→ **What is needed**
Needed from the entries below: every line that holds the word "height".
**** Source material
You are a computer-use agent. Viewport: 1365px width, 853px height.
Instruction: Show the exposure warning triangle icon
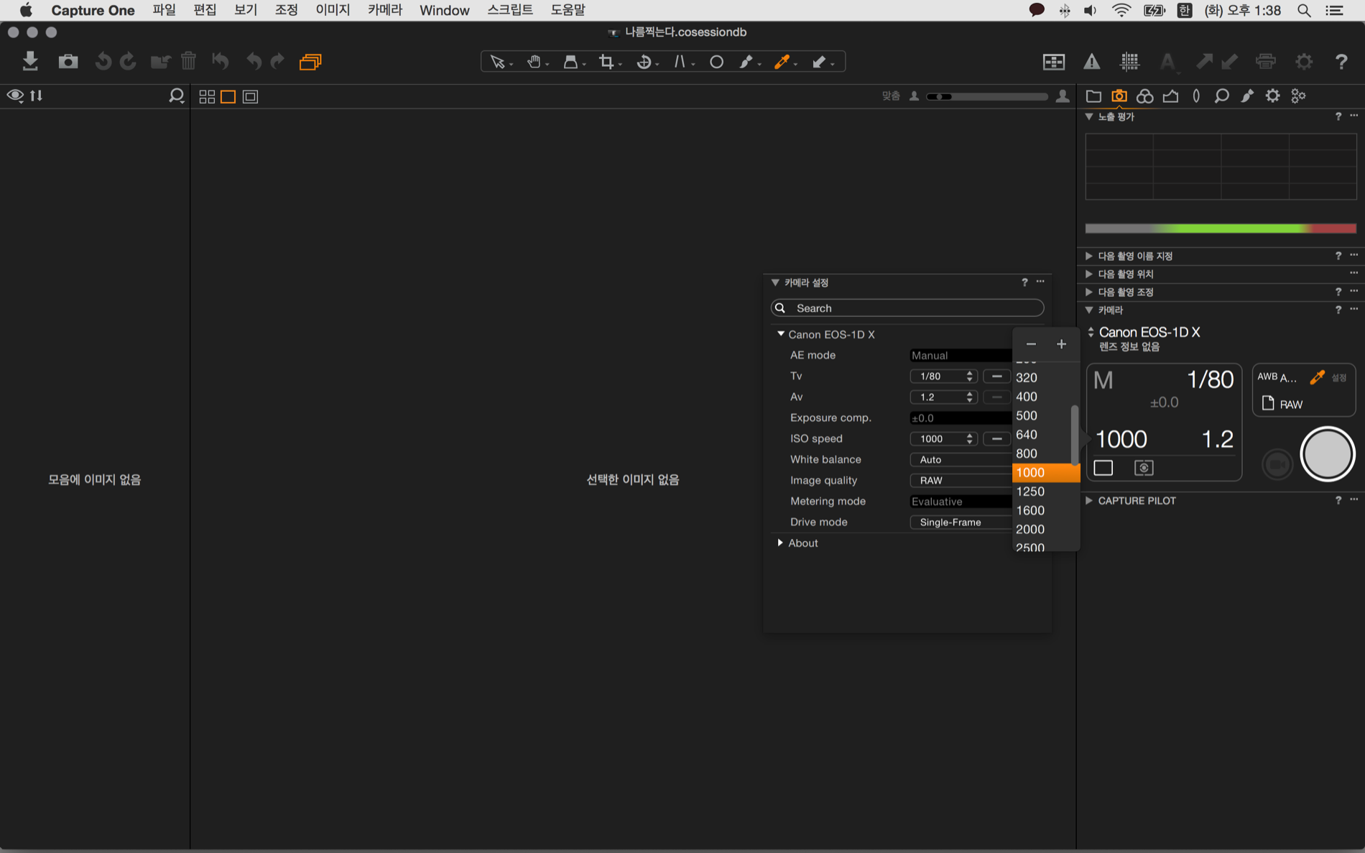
********
**** Source material
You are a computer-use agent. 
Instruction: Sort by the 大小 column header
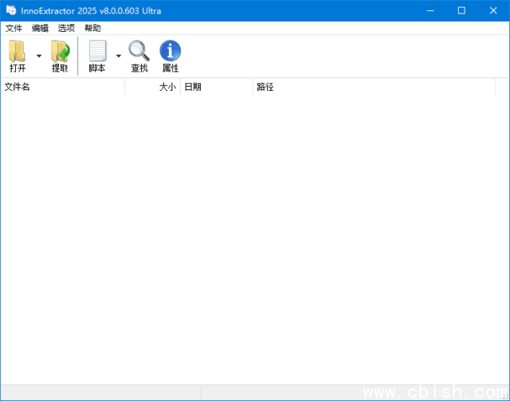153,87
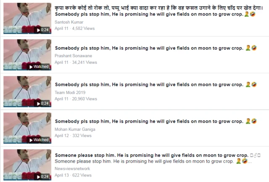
********
**** Source material
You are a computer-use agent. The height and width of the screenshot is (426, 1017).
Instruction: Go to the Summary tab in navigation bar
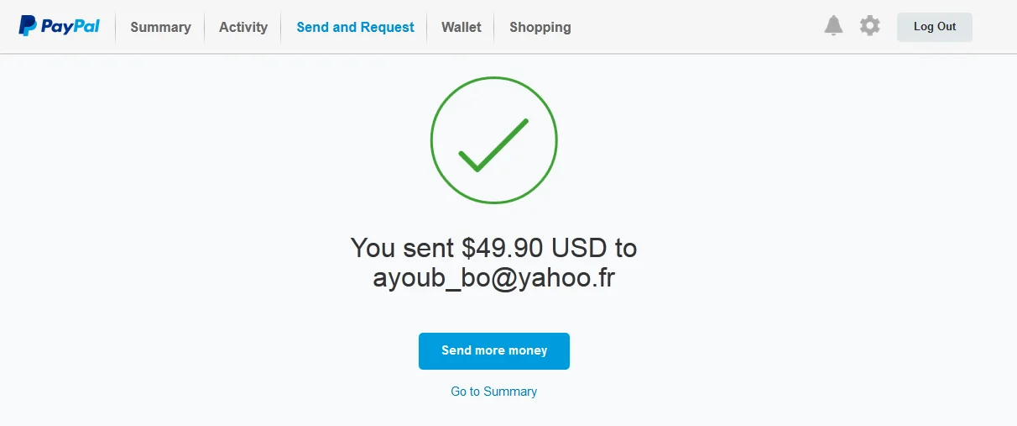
********
→ **Solution to this task**
You are a computer-use agent. Viewport: 1365px width, 853px height.
You are a computer-use agent. The height and width of the screenshot is (426, 1017).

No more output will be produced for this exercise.